– По-разному реконструируется учеными первоначальное качество древнерусской флексии 2-го л. ед. ч.: -ШИ врядли свойственно живой речи, скорее всего это церковнославянизм, широко распространенный
в книжно-славянской письменности.
– Неоднозначна трактовка истории флексии 3-го л. ед.–мн. ч. (др.р. -УЬ / ст.сл. -УЪ). По фонетической гипотезе А. А. Шахматова, отвердение происходит после падения редуцированных.
Совершенно другую позицию занимает Н. Д. Русинов, определяющий
экстралингвистические причины отвердения флексии. Это отвердение происходит в северновеликорусском наречии, территория локализации которого граничит с финно-угорскими языками мери, муромы, мари, где глаголы 3-го л. оканчиваются твердым *т+. Южновеликорусские наречия, под влиянием пограничных с ними мордовских языков, где в этих формах мягкий *т’+, получают этот вариант. Таким образом, по Н. Д. Русинову,
причиной процесса становится влияние финно-угорского субстрата.

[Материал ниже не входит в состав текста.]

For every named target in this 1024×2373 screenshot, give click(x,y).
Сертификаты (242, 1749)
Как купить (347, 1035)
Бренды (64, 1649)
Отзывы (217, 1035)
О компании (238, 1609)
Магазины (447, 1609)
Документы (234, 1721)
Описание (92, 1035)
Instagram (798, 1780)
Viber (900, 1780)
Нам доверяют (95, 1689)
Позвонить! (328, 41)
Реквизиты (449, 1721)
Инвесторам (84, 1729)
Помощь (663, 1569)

– В 1-м л. мн. ч. наиболее частотен вариант флексии -МЪ, однако в памятниках
письменности отмечаются, хотя и немногочисленные, варианты -МО/-МЫ/-МЕ. Не допуская возможность превращения Ъ в слабой позиции в гласные полного образования и учитывая функционирование в других славянских языках как нормативных вариантов сербск. -мо, чешск. -ме, польск. -мы, историки языка считают вероятным существование в
праславянском языке всех этих вариантов. Позднее они дифференцировались по диалектам, легшим в основу южнославянских, западнославянских и восточнославянских языков.
– Эволюция флексий 3-го ед. и 1-го мн. ч. – результат третьей лабиализации: в форме 2-го л. ед. ч. после отвердения *ш+, в форме 2-го л. мн. ч. – по аналогии.